I approached the side of the bed. This was an oddly intimate way to spend my last day of work. It wasn’t like I was expecting a formal review, but Grace seemed to be having some kind of breakdown.
“Well, not nothing,” I said, handing her the ream of papers.
She peered down at the neat rows containing her translated words. “This is scary. What is this?”
I could have been mad. She was basically questioning my whole summer’s worth of work. Now that I knew Grace, though, I’d been expecting this reaction. I thought I might have even been hoping for it, mostly because I had something to tell her. Something I thought would help.
“This is a document of all your notes,” I said. “And I think you should put it in a drawer and ignore it
forever.”
She flipped through the pages, chuckling to herself at some of the lines. “And why would I do that?”
“Because I think you needed this, to see that those piles of randomness came to something. But the truth is, if those things had been really great, you would have used them already. And now the table is wide open and you can start fresh.” I gave it some more thought. “In fact, maybe you should write at that table, just for a change of pace. The old is gone to make way for the new.”
“Look at your metaphors!” Grace cried, sitting up in her bed. “This is the student-becomes-the-teacher moment in our saga; that’s what you’re thinking, isn’t it?”
I shrugged. “Not really. I just want you to write a new book,” I said.
“Well, open that drawer.” She gestured to her bedside table. I pulled open a drawer that was cluttered with notebooks and pens. I panicked for a second, thinking she was going to add these to my workload before I could be done. But then I saw the tattered pages of my cartographer story, with Grace’s notes scattered in the margins.
I pulled it out, feeling excitement when I saw happy exclamation points and circles with bubbles proclaiming, “more of this!” “You read it,” I said.
“Of course I read it,” she said. “You’re good. You need to get better, but we all do. If you remember that half of writing is self-loathing, you’ll be just fine. And I like your cartographer. She reminds me of you, accepting that sometimes what doesn’t make sense makes the most sense of all.”

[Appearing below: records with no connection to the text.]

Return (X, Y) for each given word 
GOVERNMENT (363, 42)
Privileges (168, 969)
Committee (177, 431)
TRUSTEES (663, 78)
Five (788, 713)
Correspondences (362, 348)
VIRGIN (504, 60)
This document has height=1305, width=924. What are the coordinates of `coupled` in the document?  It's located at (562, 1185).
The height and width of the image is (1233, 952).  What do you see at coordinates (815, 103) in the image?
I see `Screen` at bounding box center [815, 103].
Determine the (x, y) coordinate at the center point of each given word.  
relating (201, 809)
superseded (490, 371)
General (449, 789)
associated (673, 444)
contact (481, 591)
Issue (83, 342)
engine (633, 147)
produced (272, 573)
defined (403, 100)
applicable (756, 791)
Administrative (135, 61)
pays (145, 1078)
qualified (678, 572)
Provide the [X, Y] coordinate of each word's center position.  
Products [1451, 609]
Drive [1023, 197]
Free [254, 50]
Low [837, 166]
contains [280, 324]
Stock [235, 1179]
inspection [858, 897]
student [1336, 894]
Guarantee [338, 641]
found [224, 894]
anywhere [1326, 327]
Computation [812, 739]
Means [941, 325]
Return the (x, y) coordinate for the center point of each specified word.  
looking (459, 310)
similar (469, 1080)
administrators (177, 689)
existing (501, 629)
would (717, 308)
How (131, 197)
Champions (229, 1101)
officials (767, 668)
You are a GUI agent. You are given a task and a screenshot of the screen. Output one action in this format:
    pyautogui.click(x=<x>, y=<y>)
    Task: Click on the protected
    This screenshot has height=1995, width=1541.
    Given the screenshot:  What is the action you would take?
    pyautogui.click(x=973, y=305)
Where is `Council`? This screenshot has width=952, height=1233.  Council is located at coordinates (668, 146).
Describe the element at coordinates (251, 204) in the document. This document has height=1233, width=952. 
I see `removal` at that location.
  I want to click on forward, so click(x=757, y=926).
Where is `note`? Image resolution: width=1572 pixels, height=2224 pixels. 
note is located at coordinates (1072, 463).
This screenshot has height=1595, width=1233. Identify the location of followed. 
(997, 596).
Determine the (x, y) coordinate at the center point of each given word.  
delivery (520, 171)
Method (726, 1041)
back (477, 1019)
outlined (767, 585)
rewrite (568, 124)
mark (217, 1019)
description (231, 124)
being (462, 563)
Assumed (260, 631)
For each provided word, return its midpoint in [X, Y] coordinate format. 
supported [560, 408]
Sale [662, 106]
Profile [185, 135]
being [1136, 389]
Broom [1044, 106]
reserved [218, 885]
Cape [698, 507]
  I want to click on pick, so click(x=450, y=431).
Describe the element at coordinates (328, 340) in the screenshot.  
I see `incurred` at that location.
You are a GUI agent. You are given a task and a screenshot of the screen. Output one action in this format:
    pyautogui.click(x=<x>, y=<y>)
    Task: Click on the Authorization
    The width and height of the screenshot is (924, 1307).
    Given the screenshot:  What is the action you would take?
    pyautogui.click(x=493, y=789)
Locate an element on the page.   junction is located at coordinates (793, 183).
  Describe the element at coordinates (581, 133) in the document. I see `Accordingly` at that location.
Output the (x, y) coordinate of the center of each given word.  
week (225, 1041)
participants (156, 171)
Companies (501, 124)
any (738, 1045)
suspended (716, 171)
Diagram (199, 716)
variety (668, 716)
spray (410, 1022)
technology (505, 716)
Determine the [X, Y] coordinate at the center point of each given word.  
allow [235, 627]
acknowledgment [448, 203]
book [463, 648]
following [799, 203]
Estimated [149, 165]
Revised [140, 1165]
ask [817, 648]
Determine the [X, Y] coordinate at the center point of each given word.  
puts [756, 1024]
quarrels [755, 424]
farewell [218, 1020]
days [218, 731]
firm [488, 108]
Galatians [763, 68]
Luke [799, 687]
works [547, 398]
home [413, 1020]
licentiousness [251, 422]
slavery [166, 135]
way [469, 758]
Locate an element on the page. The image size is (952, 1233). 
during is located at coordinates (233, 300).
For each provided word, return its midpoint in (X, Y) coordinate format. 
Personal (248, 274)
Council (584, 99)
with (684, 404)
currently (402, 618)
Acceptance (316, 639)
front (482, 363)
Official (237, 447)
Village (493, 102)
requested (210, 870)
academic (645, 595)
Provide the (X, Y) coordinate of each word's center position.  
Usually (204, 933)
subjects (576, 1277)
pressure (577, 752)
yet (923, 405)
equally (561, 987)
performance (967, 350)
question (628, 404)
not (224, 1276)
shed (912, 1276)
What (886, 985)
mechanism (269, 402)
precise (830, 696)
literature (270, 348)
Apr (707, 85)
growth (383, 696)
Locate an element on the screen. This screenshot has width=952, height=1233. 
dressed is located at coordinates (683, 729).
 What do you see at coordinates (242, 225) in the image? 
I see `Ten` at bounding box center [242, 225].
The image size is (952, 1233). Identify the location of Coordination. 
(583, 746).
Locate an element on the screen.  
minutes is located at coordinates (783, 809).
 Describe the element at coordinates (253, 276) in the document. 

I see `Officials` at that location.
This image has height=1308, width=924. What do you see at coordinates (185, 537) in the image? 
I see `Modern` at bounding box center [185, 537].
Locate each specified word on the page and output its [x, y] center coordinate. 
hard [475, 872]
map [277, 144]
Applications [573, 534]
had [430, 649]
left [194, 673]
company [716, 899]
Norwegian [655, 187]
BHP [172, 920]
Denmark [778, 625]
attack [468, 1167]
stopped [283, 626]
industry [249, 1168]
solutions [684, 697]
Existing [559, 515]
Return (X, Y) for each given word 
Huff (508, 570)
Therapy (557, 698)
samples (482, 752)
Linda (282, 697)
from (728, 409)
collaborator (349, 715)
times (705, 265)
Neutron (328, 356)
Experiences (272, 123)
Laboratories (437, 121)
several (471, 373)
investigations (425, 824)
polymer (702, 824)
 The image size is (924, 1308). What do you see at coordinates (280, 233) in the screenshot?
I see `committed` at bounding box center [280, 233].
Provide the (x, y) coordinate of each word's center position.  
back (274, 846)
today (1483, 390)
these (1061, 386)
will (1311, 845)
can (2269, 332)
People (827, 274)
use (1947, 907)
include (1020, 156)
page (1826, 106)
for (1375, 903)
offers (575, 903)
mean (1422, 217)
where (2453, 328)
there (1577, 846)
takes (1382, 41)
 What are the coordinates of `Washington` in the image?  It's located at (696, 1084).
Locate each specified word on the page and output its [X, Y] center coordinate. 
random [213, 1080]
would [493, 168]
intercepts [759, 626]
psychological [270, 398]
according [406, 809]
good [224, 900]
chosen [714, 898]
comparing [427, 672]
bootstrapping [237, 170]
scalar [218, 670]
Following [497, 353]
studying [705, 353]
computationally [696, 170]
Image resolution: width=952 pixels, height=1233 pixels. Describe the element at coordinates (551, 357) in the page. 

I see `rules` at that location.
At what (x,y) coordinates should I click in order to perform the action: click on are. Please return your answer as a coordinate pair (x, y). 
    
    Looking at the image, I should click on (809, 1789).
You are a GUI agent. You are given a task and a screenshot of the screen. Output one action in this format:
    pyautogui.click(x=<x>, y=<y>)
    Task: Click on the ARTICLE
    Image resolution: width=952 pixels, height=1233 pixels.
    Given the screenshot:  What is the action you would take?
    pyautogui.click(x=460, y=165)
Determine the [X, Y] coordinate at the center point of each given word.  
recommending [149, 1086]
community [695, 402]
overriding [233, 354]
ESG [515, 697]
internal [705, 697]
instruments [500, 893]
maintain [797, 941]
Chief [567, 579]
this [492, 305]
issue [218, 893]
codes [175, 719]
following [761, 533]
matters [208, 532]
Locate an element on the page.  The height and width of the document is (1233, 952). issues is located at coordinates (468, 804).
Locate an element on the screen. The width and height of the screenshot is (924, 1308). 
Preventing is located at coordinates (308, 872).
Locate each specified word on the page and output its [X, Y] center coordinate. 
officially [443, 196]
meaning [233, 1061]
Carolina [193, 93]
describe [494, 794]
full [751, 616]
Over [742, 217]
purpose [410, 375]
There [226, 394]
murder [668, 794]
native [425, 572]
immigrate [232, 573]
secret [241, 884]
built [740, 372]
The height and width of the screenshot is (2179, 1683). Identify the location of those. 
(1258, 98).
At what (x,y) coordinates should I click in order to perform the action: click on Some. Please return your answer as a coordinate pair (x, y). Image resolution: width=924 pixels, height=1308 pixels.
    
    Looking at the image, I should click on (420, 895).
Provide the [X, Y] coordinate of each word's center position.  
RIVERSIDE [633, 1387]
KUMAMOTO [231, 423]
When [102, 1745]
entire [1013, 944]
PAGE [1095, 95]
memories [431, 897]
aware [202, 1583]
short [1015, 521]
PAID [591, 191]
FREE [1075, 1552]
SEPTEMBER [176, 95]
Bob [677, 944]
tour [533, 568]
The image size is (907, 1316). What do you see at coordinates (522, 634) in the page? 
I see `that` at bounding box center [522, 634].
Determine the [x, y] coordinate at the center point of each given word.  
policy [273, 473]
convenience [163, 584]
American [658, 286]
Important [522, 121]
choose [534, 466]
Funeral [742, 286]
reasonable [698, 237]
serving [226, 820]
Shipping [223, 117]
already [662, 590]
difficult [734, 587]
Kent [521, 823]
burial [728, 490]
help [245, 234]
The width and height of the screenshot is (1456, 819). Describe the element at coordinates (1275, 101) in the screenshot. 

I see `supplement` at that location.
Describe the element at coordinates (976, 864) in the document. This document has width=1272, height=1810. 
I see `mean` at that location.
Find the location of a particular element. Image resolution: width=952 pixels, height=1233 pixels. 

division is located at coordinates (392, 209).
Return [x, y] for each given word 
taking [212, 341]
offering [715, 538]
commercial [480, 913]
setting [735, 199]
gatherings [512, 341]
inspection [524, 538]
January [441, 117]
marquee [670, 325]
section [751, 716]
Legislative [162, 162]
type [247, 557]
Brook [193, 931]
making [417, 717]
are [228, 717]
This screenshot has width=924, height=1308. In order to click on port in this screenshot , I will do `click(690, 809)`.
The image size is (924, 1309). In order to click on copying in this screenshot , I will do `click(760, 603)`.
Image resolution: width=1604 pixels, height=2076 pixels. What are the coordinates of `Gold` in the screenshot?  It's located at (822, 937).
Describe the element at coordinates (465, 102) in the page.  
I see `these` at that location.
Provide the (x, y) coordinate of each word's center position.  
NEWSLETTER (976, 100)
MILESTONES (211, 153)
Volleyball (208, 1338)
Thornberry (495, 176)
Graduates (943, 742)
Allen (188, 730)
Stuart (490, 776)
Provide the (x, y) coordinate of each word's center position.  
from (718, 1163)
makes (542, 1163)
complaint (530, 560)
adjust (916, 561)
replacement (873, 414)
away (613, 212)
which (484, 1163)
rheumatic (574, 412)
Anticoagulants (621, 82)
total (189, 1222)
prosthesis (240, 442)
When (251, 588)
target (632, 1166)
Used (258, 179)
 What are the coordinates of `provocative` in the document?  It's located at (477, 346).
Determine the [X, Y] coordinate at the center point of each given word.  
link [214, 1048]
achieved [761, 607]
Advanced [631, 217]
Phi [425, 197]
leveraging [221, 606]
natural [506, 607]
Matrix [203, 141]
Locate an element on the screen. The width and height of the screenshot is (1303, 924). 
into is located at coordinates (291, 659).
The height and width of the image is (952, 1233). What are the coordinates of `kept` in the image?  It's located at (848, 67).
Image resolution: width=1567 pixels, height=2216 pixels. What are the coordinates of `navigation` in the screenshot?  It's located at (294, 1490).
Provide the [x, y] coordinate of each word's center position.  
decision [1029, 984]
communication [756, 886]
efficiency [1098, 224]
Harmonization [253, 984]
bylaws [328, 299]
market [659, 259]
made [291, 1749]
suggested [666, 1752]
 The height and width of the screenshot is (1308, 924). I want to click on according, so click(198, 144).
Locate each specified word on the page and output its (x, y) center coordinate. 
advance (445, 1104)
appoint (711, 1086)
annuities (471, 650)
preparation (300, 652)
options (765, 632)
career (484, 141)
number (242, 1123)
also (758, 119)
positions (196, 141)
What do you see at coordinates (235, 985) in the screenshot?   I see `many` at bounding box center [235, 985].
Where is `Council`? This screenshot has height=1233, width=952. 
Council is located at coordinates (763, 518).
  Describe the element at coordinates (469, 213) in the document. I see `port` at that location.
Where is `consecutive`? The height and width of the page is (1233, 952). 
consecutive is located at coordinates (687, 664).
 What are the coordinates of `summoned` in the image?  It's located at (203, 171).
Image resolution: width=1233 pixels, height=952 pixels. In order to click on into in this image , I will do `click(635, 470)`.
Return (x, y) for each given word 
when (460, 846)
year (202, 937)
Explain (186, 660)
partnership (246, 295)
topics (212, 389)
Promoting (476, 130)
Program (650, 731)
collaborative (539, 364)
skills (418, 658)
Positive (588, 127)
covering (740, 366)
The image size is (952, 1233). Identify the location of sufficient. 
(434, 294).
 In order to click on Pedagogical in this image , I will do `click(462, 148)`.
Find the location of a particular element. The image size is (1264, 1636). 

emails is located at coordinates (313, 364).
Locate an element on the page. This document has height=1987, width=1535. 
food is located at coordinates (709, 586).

I laughed, though I wasn’t quite sure what she meant. It sounded like a Smokey-ism. “Thank you.”
“Get the notebook, too,” she said, pointing to a spiral-bound notebook at the top of the drawer. “I’m not letting you teach me without teaching you.”
I opened the notebook, which was filled top to bottom with Grace’s handwriting. A slightly neater version of Grace’s handwriting.
“I started writing that when I couldn’t write anything else. It’s my rules for writing, or tips on the writing life, or something like that. Really, it’s a lot of self-indulgent memoir kind of crap but there might be something useful in there. Or at least something to remember me by,” she said. “It’s yours.”